Data Visualization Show & Tell @Feedzai

# [Width-Scale Bar Charts for Data with Large Value Range](https://diglib.eg.org/handle/10.2312/evs20201056)

M. Höhn, M. Wunderlich, K. Ballweg, T. von Landesberger @EGEV2020

In [None]:
%load_ext autoreload
%autoreload 2

from utils import load_data
from charts import ssb_chart, omm_chart, wsb_chart, bar_chart, show_population, show_log_error
from theme import set_alt_aesthetic

In [None]:
set_alt_aesthetic()

In [None]:
show_population()

# 💪 Motivation

Datasets with a wide range of values (bar heights ▂▁▇) can be difficult to visualize through linear bar charts.

So, let's try to improve the **readibility** of the values with a new design for bar charts!

# 💪 Motivation

Personally, I found the idea of dividing numbers into several encodings (spoiler!) quite interesting and *simple*.

The focus of this presentation will be on the bar chart designs contained in this paper.

# 🎨 Width-Scale Bar Chart

- Each value ($v$) is divided into two parts — mantissa ($m$) and exponent ($e$) — that follow scientific notation: $v = m \times 10^e$ (w/ $1 \leq m < 10$ and $e \in \mathbb{Z}$ a.k.a. set of integers)
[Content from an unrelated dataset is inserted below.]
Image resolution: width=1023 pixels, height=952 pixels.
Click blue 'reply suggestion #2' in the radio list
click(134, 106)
- 3 visual variables: height, width, and color

- $m$ is mapped to the height

- The domain of the Y-axis is [0, 10]

# 🎨 Width-Scale Bar Chart

- $e$ is mapped to both the width and the color (double encoding)
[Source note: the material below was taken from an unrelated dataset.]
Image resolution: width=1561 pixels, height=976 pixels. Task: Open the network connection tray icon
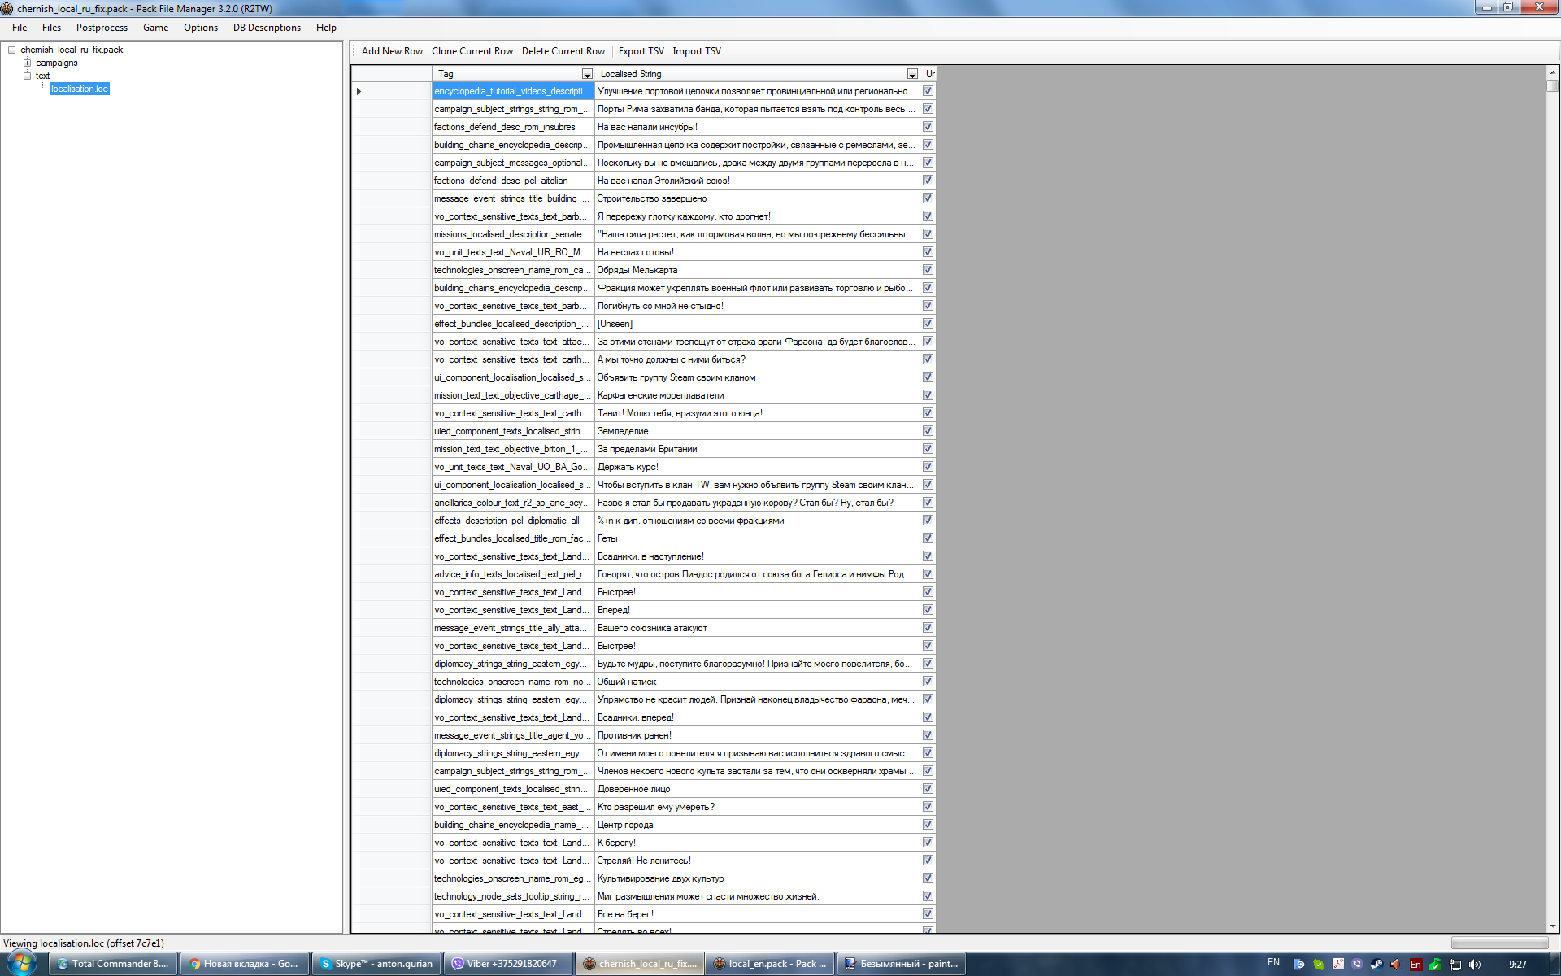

- Larger $e$ are represented by darker colors and wider bar width

# 🎨 Width-Scale Bar Chart

- For color, a yellow-orange (or orange-red?) sequential multi-hue scheme is used

- The authors pointed out two reasons for this choice:

- (1) Our visual system has maximum sensitivity to changes in luminance (perceived brightness) in this type of scheme

- (2) This type of scheme is colorblind-friendly (*contrast* is achieved)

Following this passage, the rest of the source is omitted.